В целом, в выравнивании довольно много высококонсервативных участков (например, столбцы 7-16 и 51-55), которые, на мой взгляд, преобладают над некоторым количеством неконсервативных участков (например, столбцы 28-34 и 118-123).
Пользуясь всеми вышеизложенными командами и программами, я нашёл по мнемонике функции белка его вероятного гомолога и построил локальное выравнивание (именно локальное потому, что я счёл его более объективной оценкой гомологии 2-х белков). По этой ссылке вы сможете найти результат выравнивания программой water.
Характеристики локального парного выравнивания белков | ||||||||||
---|---|---|---|---|---|---|---|---|---|---|
Рекомендованное имя белка | ID | Организм | Семейство | Длина в парах | Вес в битах | Идентичность | Сходство | Гэпы | Индели | Покрытие выравниванием белка |
Bacteriorhodopsin | BACR_HALSA | Halobacterium salinarum (strain ATCC 700922) | Halobacteriaceae | 248 | 651 | 53.2% | 66.5% | 11 | 3 | 92% |
Cruxrhodopsin-1 | BACR_HALAR | Haloarcula argentinensis | 97.6% |
Несмотря на разные рекомендованные названия и организмы, в которых найдены исследуемые белки, вес у выравнивания достаточно велик, также, как и процент идентичности.
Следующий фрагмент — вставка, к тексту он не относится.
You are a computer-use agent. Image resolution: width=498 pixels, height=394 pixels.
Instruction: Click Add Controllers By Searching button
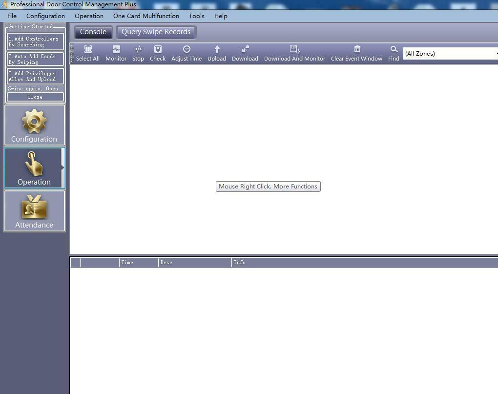click(x=35, y=42)
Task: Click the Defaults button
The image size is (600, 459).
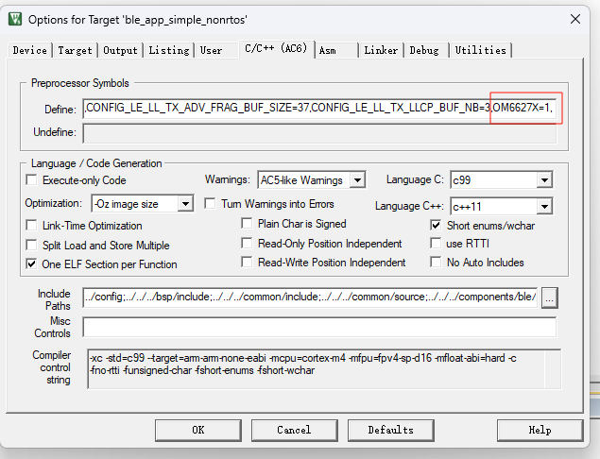Action: (x=390, y=430)
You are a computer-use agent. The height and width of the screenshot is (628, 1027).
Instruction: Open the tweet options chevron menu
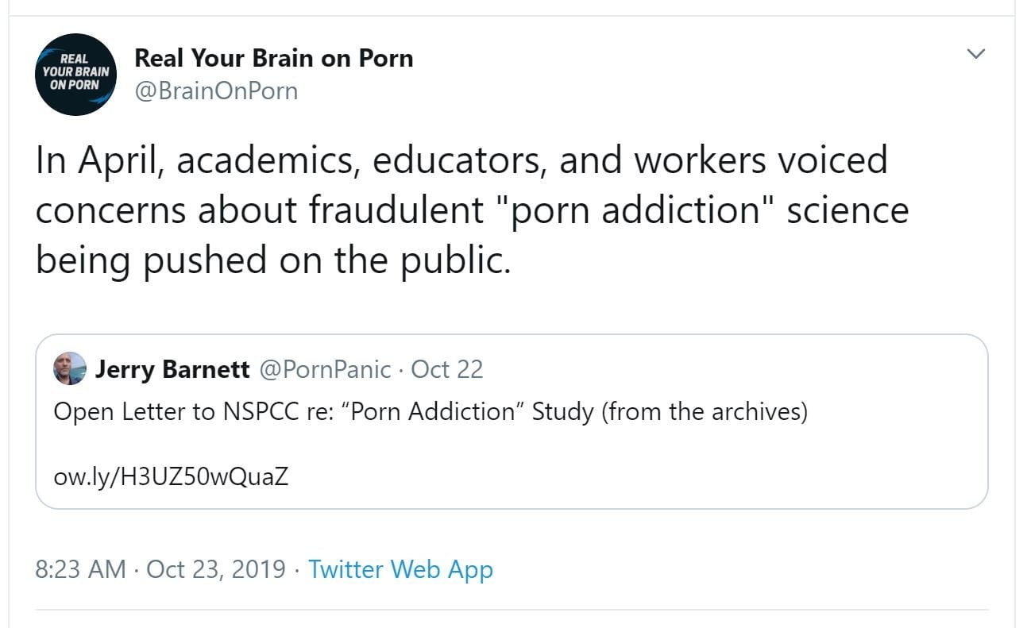click(975, 54)
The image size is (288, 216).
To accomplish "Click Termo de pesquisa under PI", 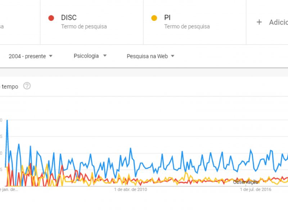I will tap(187, 26).
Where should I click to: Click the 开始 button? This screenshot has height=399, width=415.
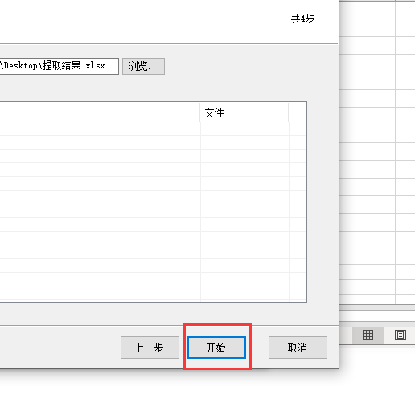(x=216, y=348)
Ещё мы можем заметить, что при длине выравнивания в 248 пар гэпов всего 11 штук, а инделей так вообще 3. Учитывая все вышеприведённые факторы, можно смело сказать, что исследуемые белки гомологичны. Ура-ура-ура!
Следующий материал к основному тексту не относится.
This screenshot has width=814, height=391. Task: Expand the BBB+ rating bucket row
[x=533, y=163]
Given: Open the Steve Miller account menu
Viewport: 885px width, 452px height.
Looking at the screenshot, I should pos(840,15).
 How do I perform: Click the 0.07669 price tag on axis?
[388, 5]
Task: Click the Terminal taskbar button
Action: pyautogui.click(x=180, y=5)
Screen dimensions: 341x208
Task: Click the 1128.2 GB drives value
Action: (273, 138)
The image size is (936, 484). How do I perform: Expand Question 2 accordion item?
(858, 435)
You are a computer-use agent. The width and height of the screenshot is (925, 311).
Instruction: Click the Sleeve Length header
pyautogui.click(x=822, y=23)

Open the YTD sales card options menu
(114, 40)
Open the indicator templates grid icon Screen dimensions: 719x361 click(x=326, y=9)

Обычно мы запускаем эти программы с параметром -auto, что очень удобно, позволяет не вводить многократно одно и то же. Но всё же, какие параметры с нас спросят эти программы, если мы запустим их без опции -auto? Давайте попробуем:
$ water 'sw:BACR_HALSA' 'sw:BACR_HALAR' 'bacr.water' Smith-Waterman local alignment of sequences Gap opening penalty [10.0]: Gap extension penalty [0.5]:
Аналогичные вопросы будет задавать и программа needle:
$ needle 'sw:BACR_HALSA' 'sw:BACR_HALAR' 'bacr.needle' Needleman-Wunsch global alignment of two sequences Gap opening penalty [10.0]: Gap extension penalty [0.5]:
Обе программы просят нас ввести какие-то gap opening penalty и gap extension penalty... Давайте разберёмся, что это. Как мы знаем из курса биоинформатики на ФББ 2-го семестра (лекция 9, лектор: Спирин С. А.):
Так, теперь понятно, что это за параметры такие. Но как их изменение повлияет на выравнивание?
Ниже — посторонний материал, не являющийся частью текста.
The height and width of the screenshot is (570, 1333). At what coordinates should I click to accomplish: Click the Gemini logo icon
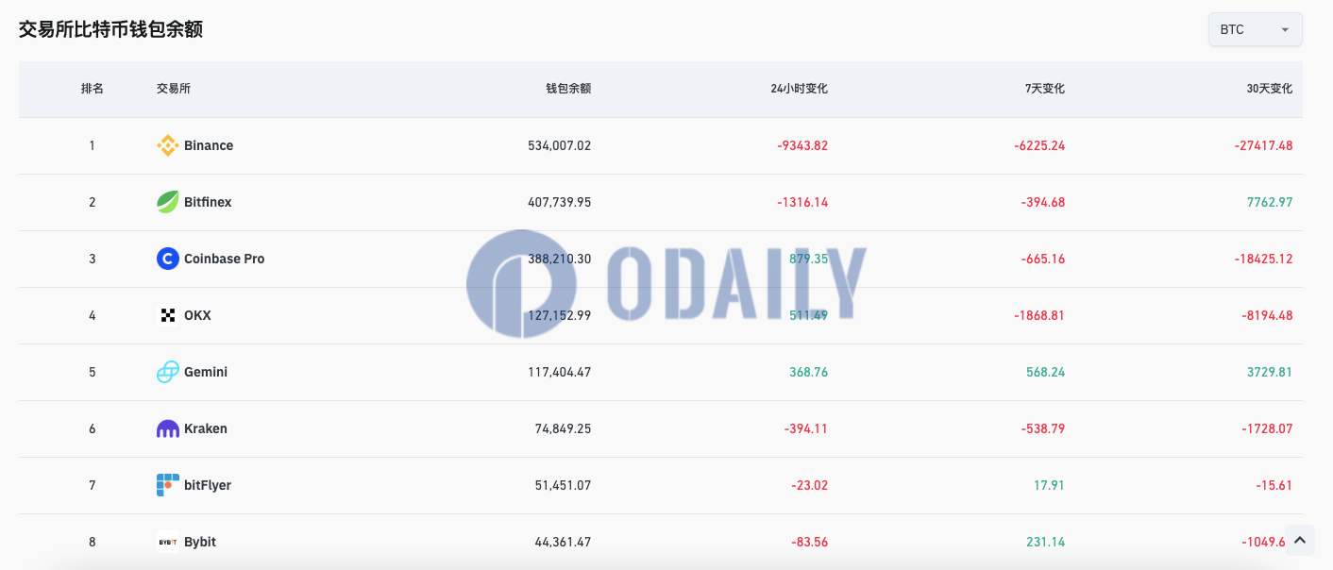pyautogui.click(x=167, y=372)
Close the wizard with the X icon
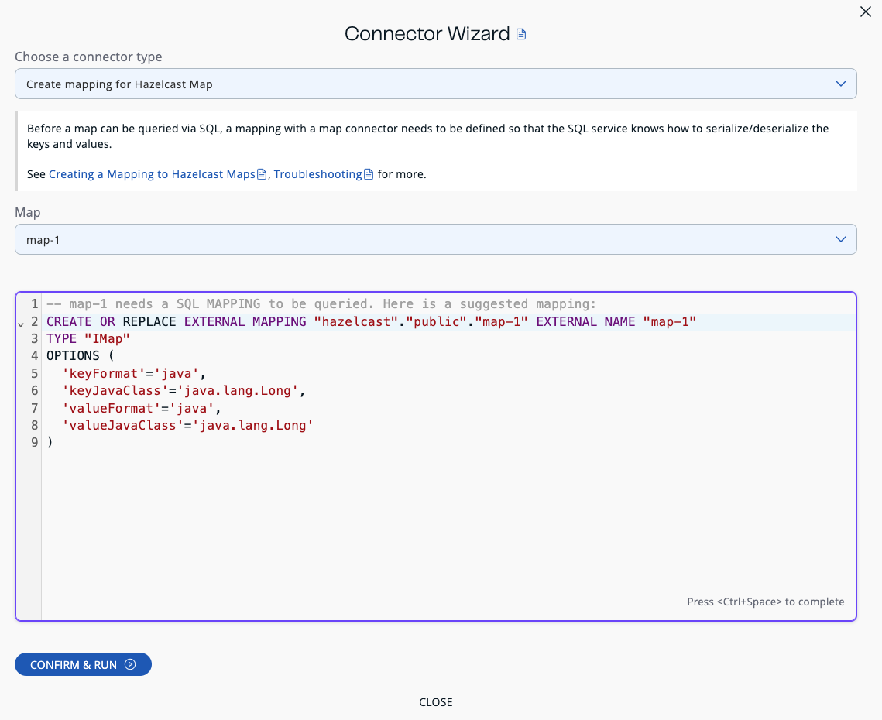The height and width of the screenshot is (720, 882). 865,12
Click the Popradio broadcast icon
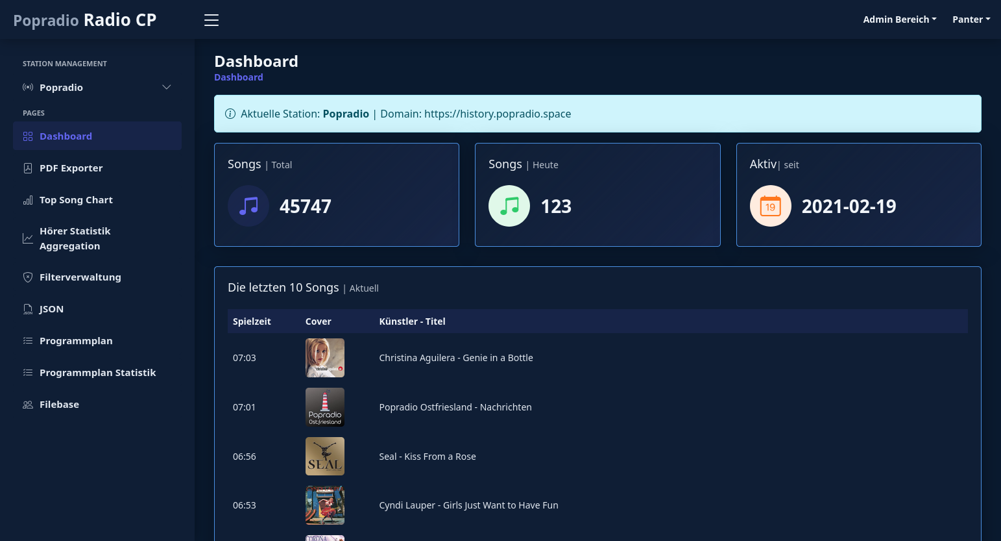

Согласно источнику Megasoftware (дата последнего просмотра: 26.04.2020), если увеличить значение gap opening penalty, то это уменьшит количество, как я понял, инделей в выравнивании. А если увеличить значение gap extension penalty, то это уменьшит длину инделей в выравнивании. Интересно... Давайте проверим!
Как мы можем заметить выше, когда программы спрашивают с нас эти штрафы, они записывают рядом с названиями штрафов некие числа в квадратных скобках. Исходя из той же самой лекции Спирина С. А., мы знаем, что это те самые значения по умолчанию, которые задаются, если запустить программу с параметром -auto или нажав "enter", когда программа будет эти параметры с нас спрашивать непосредственно.
При запуске программы water с параметрами по умолчанию (я взял для проверки белки, которые использовал в задании 5), мы можем заметить 11 гэпов и 3 инделя, а при запуске программы needle - 34 гэпа и 5 инделей.
Увеличим оба штрафа в 2 раза. Water: 6 гэпов и 1 индель, needle: 24 гэпа и 3 инделя.
Уменьшим оба штрафа в 2 раза. Water: 26 гэпов и 12 инделей, needle: 30 гэпов и 13 инделей.
Как мы можем заметить, частично моя теория подтвердилась, но она также требует дальнейшего исследования, которое я вижу бессмысленным.